> _To do_:
Copy out all the records, word for word.

:: Data

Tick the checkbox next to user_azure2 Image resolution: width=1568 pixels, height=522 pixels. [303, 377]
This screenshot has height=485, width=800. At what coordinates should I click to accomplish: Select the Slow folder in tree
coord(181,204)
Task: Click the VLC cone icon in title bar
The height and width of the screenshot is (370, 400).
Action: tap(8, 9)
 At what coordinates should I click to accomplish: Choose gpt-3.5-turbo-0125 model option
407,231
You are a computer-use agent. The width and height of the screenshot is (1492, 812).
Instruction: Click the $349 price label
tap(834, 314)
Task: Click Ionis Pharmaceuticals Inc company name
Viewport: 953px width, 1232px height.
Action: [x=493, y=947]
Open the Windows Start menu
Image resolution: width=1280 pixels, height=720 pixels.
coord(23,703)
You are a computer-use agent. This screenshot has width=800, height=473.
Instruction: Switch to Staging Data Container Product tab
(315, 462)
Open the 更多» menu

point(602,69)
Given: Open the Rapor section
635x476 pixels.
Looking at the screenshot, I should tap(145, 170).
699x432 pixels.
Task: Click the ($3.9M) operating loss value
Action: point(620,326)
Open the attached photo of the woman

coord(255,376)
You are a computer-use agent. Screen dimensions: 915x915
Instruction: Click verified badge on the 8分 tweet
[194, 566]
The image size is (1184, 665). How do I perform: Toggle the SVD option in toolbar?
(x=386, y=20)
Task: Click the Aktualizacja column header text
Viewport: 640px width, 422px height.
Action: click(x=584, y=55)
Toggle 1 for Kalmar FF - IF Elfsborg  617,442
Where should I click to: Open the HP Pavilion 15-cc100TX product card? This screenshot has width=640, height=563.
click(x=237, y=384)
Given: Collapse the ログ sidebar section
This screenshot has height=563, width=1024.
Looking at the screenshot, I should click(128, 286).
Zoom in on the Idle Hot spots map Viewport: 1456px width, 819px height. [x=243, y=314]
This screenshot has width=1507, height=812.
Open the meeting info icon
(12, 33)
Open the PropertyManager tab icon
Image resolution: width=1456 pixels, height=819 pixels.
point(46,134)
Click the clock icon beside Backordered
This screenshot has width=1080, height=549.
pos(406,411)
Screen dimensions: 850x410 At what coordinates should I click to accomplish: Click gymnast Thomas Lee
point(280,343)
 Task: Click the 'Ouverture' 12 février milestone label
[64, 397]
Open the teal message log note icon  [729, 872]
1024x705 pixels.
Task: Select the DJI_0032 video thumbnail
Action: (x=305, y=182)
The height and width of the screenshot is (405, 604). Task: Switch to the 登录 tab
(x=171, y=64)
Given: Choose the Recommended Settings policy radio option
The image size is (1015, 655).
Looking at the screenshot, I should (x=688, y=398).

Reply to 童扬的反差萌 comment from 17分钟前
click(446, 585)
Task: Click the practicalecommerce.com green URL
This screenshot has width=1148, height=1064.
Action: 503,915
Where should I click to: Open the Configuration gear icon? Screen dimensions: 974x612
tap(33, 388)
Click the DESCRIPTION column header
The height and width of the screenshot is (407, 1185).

::::

> _Solution below_:
Tick the checkbox next to user_azure2 Image resolution: width=1568 pixels, height=522 pixels. [303, 377]
This screenshot has height=485, width=800. At what coordinates should I click to accomplish: Select the Slow folder in tree
coord(181,204)
Task: Click the VLC cone icon in title bar
The height and width of the screenshot is (370, 400).
Action: tap(8, 9)
 At what coordinates should I click to accomplish: Choose gpt-3.5-turbo-0125 model option
407,231
You are a computer-use agent. The width and height of the screenshot is (1492, 812).
Instruction: Click the $349 price label
tap(834, 314)
Task: Click Ionis Pharmaceuticals Inc company name
Viewport: 953px width, 1232px height.
Action: [x=493, y=947]
Open the Windows Start menu
Image resolution: width=1280 pixels, height=720 pixels.
coord(23,703)
You are a computer-use agent. This screenshot has width=800, height=473.
Instruction: Switch to Staging Data Container Product tab
(315, 462)
Open the 更多» menu

point(602,69)
Given: Open the Rapor section
635x476 pixels.
Looking at the screenshot, I should tap(145, 170).
699x432 pixels.
Task: Click the ($3.9M) operating loss value
Action: point(620,326)
Open the attached photo of the woman

coord(255,376)
You are a computer-use agent. Screen dimensions: 915x915
Instruction: Click verified badge on the 8分 tweet
[194, 566]
The image size is (1184, 665). How do I perform: Toggle the SVD option in toolbar?
(x=386, y=20)
Task: Click the Aktualizacja column header text
Viewport: 640px width, 422px height.
Action: click(x=584, y=55)
Toggle 1 for Kalmar FF - IF Elfsborg  617,442
Where should I click to: Open the HP Pavilion 15-cc100TX product card? This screenshot has width=640, height=563.
click(x=237, y=384)
Given: Collapse the ログ sidebar section
This screenshot has height=563, width=1024.
Looking at the screenshot, I should click(128, 286).
Zoom in on the Idle Hot spots map Viewport: 1456px width, 819px height. [x=243, y=314]
This screenshot has width=1507, height=812.
Open the meeting info icon
(12, 33)
Open the PropertyManager tab icon
Image resolution: width=1456 pixels, height=819 pixels.
point(46,134)
Click the clock icon beside Backordered
This screenshot has width=1080, height=549.
pos(406,411)
Screen dimensions: 850x410 At what coordinates should I click to accomplish: Click gymnast Thomas Lee
point(280,343)
 Task: Click the 'Ouverture' 12 février milestone label
[64, 397]
Open the teal message log note icon  [729, 872]
1024x705 pixels.
Task: Select the DJI_0032 video thumbnail
Action: (x=305, y=182)
The height and width of the screenshot is (405, 604). Task: Switch to the 登录 tab
(x=171, y=64)
Given: Choose the Recommended Settings policy radio option
The image size is (1015, 655).
Looking at the screenshot, I should (x=688, y=398).

Reply to 童扬的反差萌 comment from 17分钟前
click(446, 585)
Task: Click the practicalecommerce.com green URL
This screenshot has width=1148, height=1064.
Action: 503,915
Where should I click to: Open the Configuration gear icon? Screen dimensions: 974x612
tap(33, 388)
Click the DESCRIPTION column header
The height and width of the screenshot is (407, 1185).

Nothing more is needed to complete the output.